Actually say random numbers when you are drunk shitless and they will be random. Checkmate

[–] [email protected] 4 points 11 hours ago (1 children)

Clearly you don't understand what the discussion is about, or you wouldn't give such an hilariously bad example.

Yes practically, predicting a coin toss would be very hard.
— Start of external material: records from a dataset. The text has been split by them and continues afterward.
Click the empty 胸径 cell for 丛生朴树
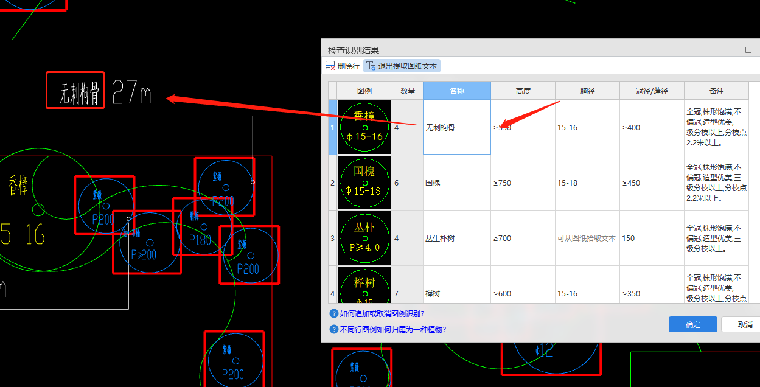760x387 pixels. pos(587,239)
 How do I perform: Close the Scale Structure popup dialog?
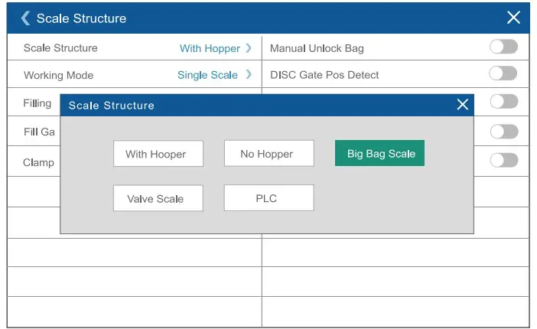click(x=462, y=105)
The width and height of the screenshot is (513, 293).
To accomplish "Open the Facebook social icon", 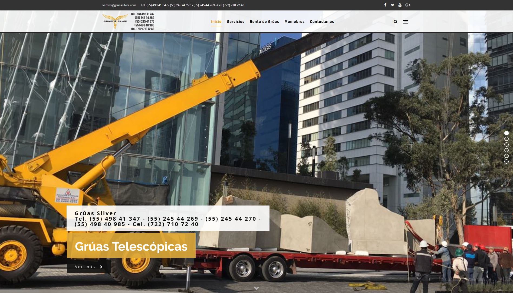I will tap(385, 5).
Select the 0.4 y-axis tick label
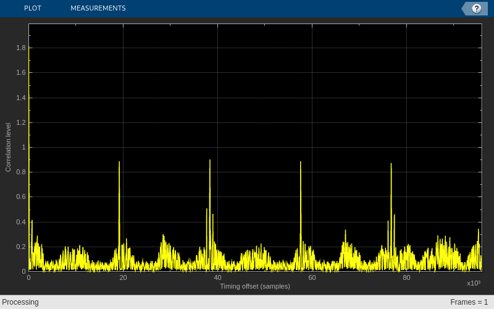This screenshot has width=494, height=309. (x=21, y=222)
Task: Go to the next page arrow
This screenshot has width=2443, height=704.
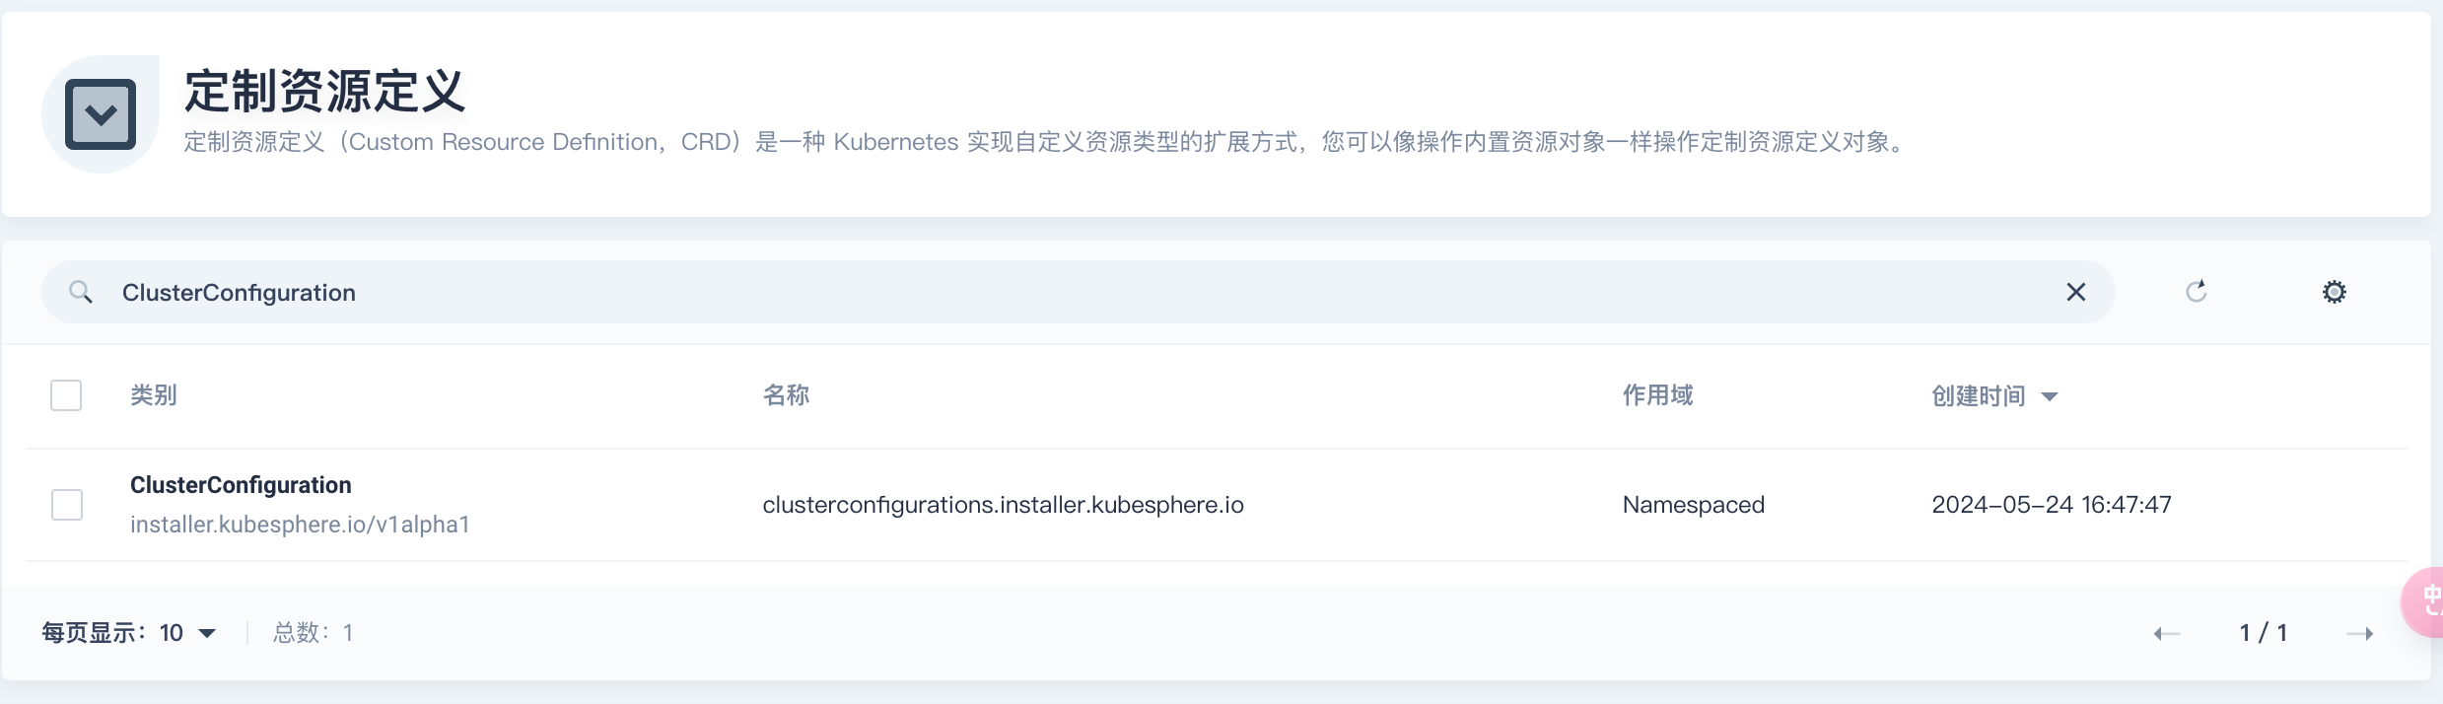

But if you take every into account (gravity, wind direction, coin center of balance, etc) you can calculate the result, making it not truly random.

[–] [email protected] 1 points 6 hours ago (1 children)

lol good luck predicting my coin toss

[–] [email protected] 2 points 5 hours ago (1 children)
[–] [email protected] 1 points 4 hours ago* (last edited 4 hours ago)

Noooo, you were just lucky this is impossible

It’s always heads here tho

[–] [email protected] 11 points 1 day ago (2 children)

I've got some more random numbers:

8 6 7 5 3 0 9 1 1 2 3 5 8 1 2 4 8 1 6 3 2

It's not that they look random is enough - They need to BE random.

Recheck your lava lamp Wall of Entropy and generate some real rands, scrub. (/s)

[–] [email protected] 1 points 2 hours ago

Jenny has to be so sick of those phone calls after ~40 years

[–] [email protected] 25 points 1 day ago (1 children)
[–] [email protected] 2 points 1 hour ago

:D. I have used this strip on multiple occasions.

It's a shame Scott Adams past work is tainted by his political statements.